It's wheat harvest in Kansas. Combines roll out from their winter seclusion and one lane roads make way for the wide berth of headers and rumbling grain trucks. Golden plumes of wheat dust rise above John Deere green on the prairie landscape, and the co-op hums a harvest tune as grain is weighed and emptied from beds.
Farming is a serious thing. And it's a family thing. Each person plays a role in a successful harvest, whether it's bringing meals to the field, cutting the wheat or hauling it to town. It takes sunshine and hot temperatures, sweat and tolerance, patience and perseverance. And it takes faith. Faith that crops survive and thrive through the elements of a sometimes harsh climate. Faith that machines will make it through the seasons. Faith to plant again, even after hail, freeze or drought steals away the hope and plans of the here and now.
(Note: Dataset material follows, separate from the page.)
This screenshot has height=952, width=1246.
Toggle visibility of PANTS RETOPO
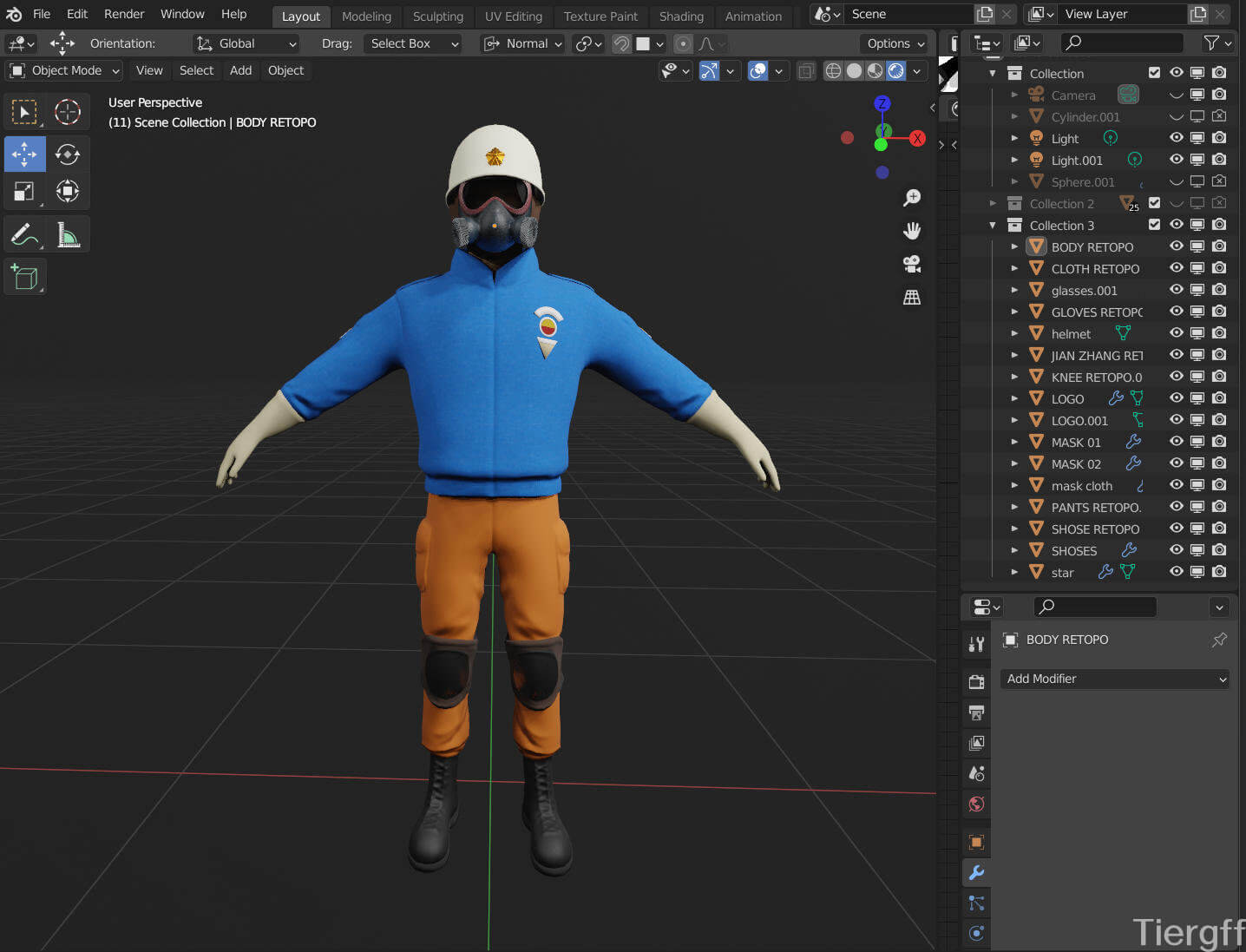(x=1176, y=507)

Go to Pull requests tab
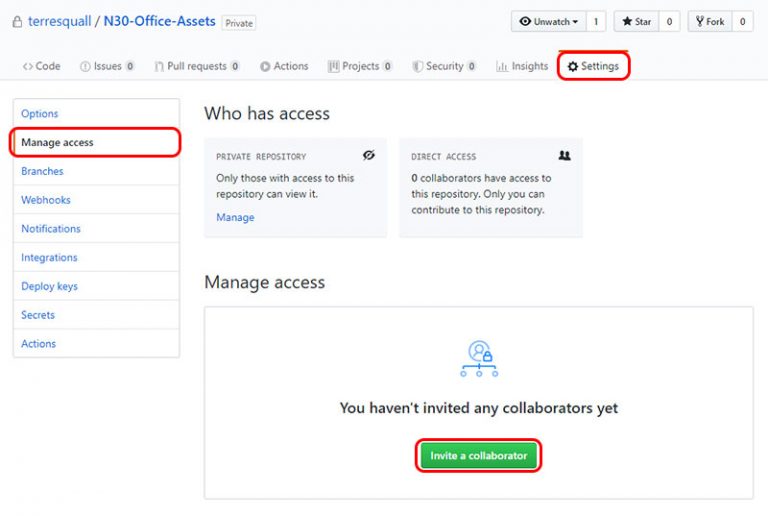(196, 66)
I watch as the combine cuts a wide swath; the wheat heads succumbing to the sharp teeth that pull them up into the bin as an ever-growing patch
of stubble trails behind. Its belly now full, the powerful machine rolls across the stiff stalks - heads up - as the auger swings to the side. The grain is lifted through the shoot and pours into the truck's bed like golden rain, skirting into every corner. Now empty, the combine returns to the field for another round. The grain truck makes its way to the elevator while the farmer hopes for low
moisture and high bushels for his acreage.
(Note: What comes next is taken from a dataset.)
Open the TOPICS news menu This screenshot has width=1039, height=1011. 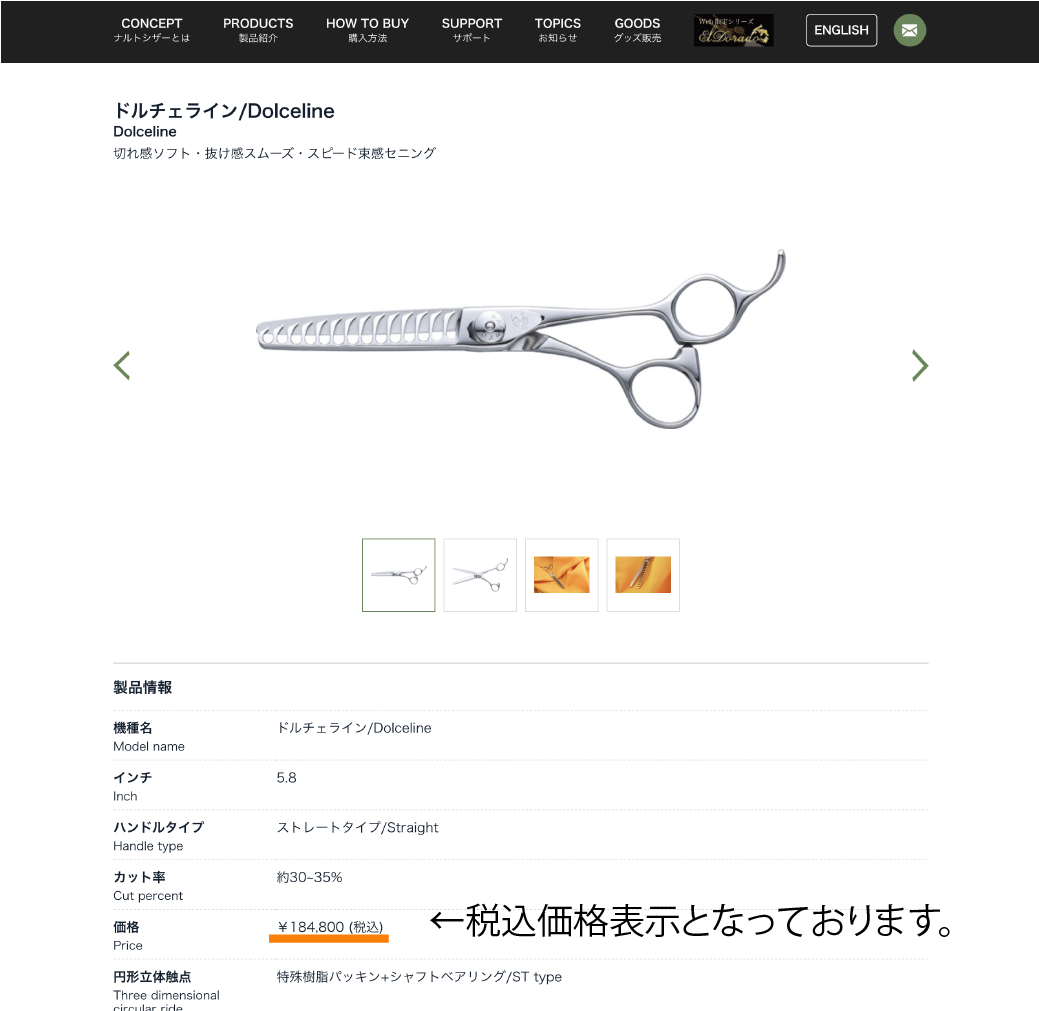coord(557,30)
Most years it is an exciting time. Men gather in the morning for coffee while its too wet to cut to discuss prices and problems and help one another out when someone gets behind or falls ill. Mid-day sees a flurry of activity as the monstrous machines consume the wheat and everyone gives right of way to those who provide our bread.
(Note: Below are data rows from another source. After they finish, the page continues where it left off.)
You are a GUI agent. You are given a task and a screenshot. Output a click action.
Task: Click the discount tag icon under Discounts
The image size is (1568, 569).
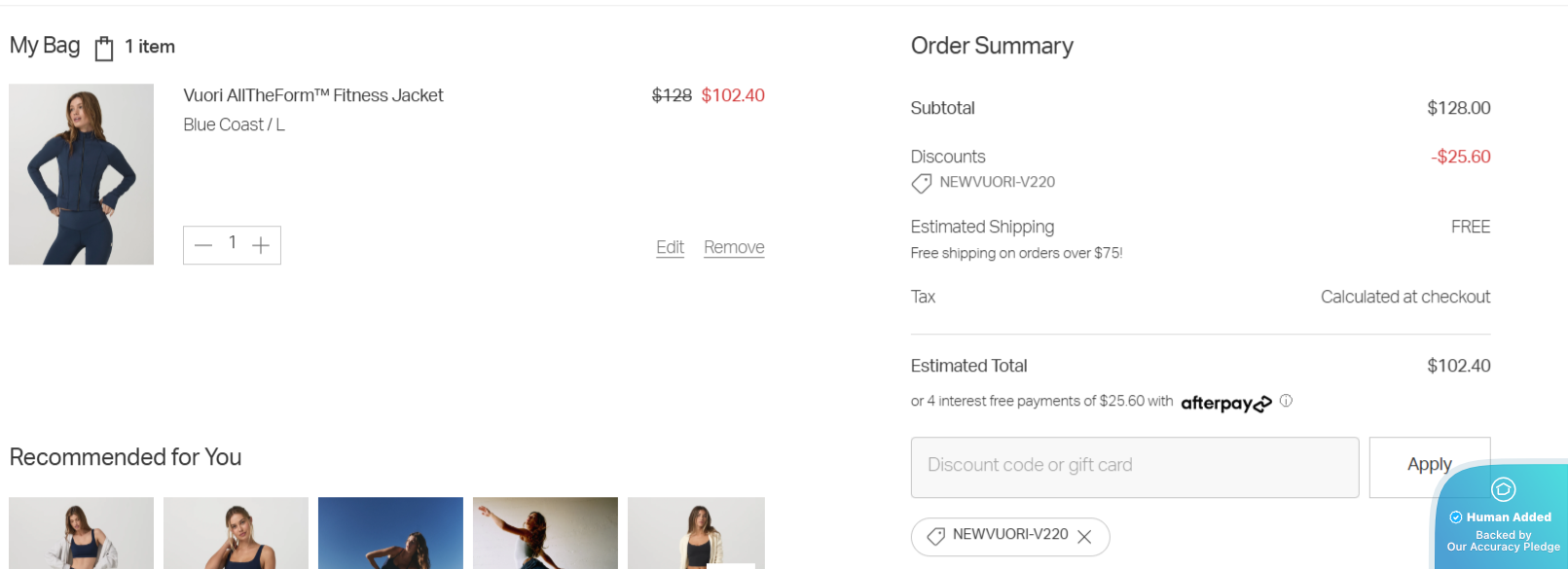(x=921, y=183)
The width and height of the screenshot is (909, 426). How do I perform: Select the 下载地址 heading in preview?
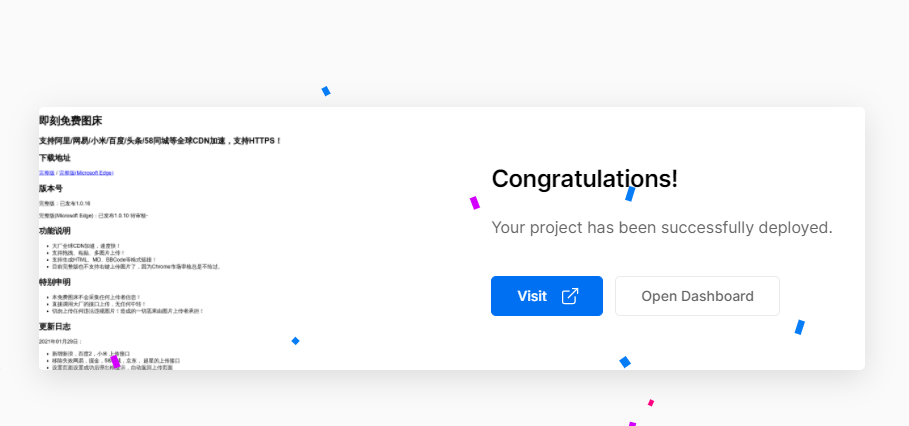[x=54, y=158]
This year has been different. It was a difficult spring. A late freeze did major damage to the crops. Add strong winds and flooding and the results are sobering. Many of the farmers are discing their fields, burning them off and taking their losses this season. Others are cutting at 1/3 of what they normally bring. There is insurance, but it doesn't cover the hours of toil, the hopes, the dreams. It is only monetary and cannot take away discouragement or give back time.
If it were anyone else, any other job, it would be over. Terminated. I quit. But it is the American farmer; people who are stoic and strong, who may stumble at times, but always, carry on. It isn't just a job, it's their living - their life. So it has been since the pioneers walked their rows, laden with thick straps across clumsy oxen and so it shall continue. It is a right of passage, a legacy that is carried proudly from generation to generation.
The first line of the FFA Creed states it best:
"I believe in the future of agriculture, with a faith born not of words, but of deeds."
There is another generation that believes in their future of working the land and raising livestock. The faith doesn't come from lofty promises with gilt-rimmed edges, but from watching and learning from parents and grandparents and from working alongside of them. They see the reward of contribution to the world and togetherness of a family. They look ahead and believe that the days of sunshine will outweigh the days of darkness. Despite the setbacks, despite the odds, they love the land and their heritage. It is a faith not just born, but alive and filled with hope.
The American Farmer. God bless them.